7. Badfinger, The Saddest Band Of All-Time
Admittedly, this movie would have almost no box office appeal. The average person in 2019 knows the ’70s rock band Badfinger, if at all, from the series finale of Breaking Bad. But trust me: Badfinger truly has one of the saddest, most heartbreaking stories in all of popular music. Signed to the Beatles’ record label (Apple), Badfinger never really lived up to the hype that came with that association. That’s not to say the band wasn’t great — this song, for instance, is one of the prettiest and most melancholy ballads you’ve probably never heard. But the band was saddled with bad luck and worse business deals.
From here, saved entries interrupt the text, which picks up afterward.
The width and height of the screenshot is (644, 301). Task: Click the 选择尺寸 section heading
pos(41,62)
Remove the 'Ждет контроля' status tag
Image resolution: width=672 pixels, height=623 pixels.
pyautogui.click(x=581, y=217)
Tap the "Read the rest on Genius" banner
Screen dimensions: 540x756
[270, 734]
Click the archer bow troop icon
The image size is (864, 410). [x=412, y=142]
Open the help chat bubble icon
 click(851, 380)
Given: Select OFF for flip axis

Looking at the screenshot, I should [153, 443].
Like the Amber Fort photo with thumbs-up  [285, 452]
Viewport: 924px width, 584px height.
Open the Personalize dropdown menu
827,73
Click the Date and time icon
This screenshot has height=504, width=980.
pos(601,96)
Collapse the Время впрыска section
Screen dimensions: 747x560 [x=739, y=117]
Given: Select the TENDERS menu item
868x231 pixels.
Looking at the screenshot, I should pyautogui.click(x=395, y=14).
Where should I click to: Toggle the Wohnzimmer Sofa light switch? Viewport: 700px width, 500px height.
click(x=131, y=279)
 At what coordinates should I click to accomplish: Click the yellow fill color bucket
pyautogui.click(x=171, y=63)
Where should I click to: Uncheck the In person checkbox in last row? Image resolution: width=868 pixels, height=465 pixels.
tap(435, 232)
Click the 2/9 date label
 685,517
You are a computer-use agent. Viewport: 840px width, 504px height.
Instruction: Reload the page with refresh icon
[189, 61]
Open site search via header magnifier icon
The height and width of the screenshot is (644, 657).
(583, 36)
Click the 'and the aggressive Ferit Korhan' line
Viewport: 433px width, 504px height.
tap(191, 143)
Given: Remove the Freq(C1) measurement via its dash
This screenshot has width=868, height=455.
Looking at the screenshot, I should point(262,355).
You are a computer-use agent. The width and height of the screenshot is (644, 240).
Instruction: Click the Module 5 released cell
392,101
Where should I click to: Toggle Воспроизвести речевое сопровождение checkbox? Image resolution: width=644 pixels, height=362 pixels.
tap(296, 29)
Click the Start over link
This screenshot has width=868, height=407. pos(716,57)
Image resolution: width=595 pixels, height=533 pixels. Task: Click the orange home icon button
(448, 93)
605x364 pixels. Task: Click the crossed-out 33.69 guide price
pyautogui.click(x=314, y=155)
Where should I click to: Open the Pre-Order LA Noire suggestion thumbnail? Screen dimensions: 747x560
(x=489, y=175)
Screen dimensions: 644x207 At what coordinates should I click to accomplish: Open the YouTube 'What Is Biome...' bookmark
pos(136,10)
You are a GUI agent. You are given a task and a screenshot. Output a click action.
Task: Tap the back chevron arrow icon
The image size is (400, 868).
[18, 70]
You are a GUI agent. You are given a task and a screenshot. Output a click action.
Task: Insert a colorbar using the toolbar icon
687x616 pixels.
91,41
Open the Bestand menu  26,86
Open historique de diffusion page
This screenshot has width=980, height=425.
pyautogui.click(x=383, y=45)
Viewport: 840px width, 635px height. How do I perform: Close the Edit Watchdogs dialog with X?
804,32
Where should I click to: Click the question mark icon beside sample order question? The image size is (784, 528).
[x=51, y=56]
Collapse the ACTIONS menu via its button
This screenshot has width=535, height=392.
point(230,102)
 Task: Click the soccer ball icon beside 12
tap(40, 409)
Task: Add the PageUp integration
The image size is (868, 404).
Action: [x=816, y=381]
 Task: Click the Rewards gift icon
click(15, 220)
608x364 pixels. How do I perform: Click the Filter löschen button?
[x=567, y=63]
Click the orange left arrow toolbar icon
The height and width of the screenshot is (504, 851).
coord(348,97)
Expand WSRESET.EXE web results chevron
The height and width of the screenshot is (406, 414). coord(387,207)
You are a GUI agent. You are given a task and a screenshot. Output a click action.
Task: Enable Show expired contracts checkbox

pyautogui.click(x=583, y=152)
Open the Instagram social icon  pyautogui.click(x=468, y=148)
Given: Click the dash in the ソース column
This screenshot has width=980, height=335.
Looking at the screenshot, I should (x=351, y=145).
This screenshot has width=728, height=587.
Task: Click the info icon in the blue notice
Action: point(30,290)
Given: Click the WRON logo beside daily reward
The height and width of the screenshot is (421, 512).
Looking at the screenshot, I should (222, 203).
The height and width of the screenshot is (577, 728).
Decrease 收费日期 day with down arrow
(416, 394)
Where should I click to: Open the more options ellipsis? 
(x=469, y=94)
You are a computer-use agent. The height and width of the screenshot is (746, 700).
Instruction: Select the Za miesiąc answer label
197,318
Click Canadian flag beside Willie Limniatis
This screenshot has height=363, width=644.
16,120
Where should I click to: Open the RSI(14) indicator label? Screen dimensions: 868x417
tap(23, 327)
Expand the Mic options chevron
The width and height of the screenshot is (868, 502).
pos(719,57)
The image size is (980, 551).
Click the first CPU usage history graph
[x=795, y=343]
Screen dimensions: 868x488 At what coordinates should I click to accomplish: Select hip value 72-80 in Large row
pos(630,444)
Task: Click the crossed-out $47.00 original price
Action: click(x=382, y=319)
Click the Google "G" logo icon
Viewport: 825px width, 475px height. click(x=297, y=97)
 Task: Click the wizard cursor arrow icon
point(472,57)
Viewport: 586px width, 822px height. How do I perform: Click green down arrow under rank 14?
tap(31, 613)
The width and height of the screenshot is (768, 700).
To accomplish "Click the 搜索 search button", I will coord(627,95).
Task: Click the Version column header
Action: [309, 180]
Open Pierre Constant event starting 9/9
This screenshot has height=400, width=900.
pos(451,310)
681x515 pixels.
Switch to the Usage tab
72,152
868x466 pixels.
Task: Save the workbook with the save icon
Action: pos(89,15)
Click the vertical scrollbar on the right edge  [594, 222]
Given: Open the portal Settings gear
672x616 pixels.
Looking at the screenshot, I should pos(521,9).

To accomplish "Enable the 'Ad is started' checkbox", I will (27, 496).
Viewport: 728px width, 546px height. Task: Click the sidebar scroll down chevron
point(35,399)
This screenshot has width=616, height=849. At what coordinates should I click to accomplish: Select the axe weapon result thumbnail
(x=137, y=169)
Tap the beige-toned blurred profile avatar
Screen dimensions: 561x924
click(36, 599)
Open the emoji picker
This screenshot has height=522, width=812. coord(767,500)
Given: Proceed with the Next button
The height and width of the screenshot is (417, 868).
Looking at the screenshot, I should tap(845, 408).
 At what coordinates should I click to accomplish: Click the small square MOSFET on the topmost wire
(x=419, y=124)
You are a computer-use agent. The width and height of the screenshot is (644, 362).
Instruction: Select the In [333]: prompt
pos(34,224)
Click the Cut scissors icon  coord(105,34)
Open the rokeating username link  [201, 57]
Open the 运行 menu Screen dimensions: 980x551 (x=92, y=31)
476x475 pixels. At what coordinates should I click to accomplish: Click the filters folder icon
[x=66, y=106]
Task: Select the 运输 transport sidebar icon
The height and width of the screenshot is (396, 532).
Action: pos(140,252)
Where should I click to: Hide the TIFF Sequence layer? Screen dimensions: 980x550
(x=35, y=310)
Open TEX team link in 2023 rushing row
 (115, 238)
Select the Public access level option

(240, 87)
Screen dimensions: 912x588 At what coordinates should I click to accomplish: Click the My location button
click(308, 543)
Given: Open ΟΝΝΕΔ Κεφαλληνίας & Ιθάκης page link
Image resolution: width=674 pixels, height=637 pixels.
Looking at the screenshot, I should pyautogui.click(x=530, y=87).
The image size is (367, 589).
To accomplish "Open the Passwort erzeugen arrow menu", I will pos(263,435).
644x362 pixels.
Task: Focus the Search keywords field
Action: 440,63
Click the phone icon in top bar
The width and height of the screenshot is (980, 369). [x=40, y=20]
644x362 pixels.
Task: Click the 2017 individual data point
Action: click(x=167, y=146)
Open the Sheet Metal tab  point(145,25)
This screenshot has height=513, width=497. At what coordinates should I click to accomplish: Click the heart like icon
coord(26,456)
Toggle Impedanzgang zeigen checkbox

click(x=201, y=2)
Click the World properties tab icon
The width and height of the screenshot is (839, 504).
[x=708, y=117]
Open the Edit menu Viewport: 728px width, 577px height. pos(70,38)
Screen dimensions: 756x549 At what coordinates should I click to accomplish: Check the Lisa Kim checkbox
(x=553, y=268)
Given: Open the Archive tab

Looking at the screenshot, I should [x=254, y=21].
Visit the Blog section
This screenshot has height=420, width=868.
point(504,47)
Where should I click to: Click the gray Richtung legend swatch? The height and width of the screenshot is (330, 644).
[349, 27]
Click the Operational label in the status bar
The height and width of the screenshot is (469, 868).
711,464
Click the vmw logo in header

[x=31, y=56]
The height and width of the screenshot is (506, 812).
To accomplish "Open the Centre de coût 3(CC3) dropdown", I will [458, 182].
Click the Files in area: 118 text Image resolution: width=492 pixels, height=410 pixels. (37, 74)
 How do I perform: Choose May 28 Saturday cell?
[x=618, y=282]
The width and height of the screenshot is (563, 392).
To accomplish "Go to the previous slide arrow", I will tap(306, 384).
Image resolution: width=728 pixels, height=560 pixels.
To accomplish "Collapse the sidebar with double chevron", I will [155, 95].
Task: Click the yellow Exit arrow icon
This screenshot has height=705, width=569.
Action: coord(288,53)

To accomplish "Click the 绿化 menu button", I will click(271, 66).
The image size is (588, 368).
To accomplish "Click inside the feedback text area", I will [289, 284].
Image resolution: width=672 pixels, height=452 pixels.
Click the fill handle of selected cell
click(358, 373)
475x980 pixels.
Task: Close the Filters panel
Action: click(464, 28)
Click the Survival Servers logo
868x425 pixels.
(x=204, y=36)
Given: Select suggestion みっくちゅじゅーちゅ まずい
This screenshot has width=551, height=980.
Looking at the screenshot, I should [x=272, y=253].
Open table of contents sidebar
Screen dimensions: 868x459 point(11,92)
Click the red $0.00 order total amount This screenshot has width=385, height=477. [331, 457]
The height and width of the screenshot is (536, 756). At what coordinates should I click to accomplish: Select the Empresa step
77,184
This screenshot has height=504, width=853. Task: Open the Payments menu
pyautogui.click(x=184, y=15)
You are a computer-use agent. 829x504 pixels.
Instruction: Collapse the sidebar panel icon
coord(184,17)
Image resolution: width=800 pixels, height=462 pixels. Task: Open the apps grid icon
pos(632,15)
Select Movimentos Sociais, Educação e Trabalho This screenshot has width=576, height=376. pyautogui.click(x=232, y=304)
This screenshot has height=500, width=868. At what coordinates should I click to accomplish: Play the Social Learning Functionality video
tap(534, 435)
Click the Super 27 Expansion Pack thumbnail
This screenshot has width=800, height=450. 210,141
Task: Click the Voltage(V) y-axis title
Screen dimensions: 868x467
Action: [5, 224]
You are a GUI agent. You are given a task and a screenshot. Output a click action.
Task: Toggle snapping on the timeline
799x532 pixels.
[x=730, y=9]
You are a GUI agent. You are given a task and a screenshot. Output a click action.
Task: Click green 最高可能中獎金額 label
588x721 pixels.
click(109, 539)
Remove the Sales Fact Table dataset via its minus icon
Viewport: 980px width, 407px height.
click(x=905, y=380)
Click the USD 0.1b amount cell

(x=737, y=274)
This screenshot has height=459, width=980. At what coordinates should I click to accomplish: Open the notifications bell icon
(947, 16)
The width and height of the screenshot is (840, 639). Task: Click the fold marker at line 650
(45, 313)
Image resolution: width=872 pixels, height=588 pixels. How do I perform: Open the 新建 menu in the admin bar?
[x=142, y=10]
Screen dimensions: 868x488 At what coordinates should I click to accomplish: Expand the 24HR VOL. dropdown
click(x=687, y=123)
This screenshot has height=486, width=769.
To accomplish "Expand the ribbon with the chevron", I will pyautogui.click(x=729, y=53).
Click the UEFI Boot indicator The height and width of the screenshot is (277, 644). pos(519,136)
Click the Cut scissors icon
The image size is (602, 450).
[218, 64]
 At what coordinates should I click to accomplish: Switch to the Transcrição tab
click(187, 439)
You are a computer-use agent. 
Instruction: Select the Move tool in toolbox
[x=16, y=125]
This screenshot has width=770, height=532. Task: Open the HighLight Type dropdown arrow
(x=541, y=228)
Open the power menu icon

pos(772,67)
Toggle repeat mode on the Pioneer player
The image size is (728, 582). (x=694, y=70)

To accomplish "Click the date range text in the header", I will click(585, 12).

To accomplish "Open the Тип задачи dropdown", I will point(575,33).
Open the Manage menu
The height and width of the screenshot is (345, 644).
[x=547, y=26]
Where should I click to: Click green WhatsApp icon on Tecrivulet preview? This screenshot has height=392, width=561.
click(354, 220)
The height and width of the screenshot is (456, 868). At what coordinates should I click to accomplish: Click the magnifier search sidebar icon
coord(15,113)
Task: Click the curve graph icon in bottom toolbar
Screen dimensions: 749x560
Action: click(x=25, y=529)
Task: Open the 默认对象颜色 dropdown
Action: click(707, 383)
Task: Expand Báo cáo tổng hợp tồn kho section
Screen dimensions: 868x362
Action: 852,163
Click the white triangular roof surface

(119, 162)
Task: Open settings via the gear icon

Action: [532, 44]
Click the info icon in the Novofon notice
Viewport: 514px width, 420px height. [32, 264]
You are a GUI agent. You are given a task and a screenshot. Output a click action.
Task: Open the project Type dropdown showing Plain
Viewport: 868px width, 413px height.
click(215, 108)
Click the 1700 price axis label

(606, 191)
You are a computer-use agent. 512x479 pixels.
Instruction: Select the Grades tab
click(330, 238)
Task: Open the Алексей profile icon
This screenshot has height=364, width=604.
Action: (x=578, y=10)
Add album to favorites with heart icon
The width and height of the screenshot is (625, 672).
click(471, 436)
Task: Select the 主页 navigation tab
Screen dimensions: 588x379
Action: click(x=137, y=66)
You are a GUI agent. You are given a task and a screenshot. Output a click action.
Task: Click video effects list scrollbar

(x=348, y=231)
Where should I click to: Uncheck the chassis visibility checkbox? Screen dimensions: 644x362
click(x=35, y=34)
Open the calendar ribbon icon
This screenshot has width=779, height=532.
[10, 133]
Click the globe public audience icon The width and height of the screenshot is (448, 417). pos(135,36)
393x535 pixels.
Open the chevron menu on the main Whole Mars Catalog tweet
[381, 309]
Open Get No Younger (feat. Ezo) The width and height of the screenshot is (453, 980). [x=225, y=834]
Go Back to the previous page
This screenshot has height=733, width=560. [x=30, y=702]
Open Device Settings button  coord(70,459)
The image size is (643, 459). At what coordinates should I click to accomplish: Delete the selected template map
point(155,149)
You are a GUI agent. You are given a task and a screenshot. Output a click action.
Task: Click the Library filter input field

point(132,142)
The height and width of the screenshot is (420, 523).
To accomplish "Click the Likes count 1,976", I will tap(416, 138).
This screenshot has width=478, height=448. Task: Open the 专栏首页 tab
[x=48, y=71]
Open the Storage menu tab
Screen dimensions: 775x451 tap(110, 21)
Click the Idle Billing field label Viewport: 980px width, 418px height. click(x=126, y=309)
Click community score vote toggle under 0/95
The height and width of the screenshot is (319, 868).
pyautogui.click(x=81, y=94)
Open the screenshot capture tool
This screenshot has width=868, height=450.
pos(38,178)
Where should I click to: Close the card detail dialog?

In the end, Badfinger was destined more for tragedy than success, culminating with the suicides of its two main songwriters, Pete Ham and Tom Evans, both of whom hung themselves over the band’s financial problems.
8. In The Air Tonight: Phil Collins Confronts The Guy Who Watched Another Guy Drown
Generally, the most successful biopics focus on a segment of a famous person’s life, rather than try to cram everything into one movie. (Like The Social Network or The Aviator.) For a Phil Collins biopic, I propose focusing on his most famous song, “In The Air Tonight,” and a story that didn’t actually happen but is also so awesome that things like truth don’t matter. I refer to the urban legend that Collins wrote “In The Air Tonight” about a guy who watched another guy drown, and then confronted the guy at a concert. (Eminem later referenced this story in “Stan.”) This would be more like a psychological thriller than a conventional biopic, with Phil Collins acting as a kind of private detective doing one of those extremely elaborate “who did it?” reveals that you see in episodes of Monk or Columbo. If this movie was a hit, Phil Collins could go on to write more songs about people who didn’t prevent tragedies, and then confronting them at concerts. Like an ’80s-pop version of The Avengers.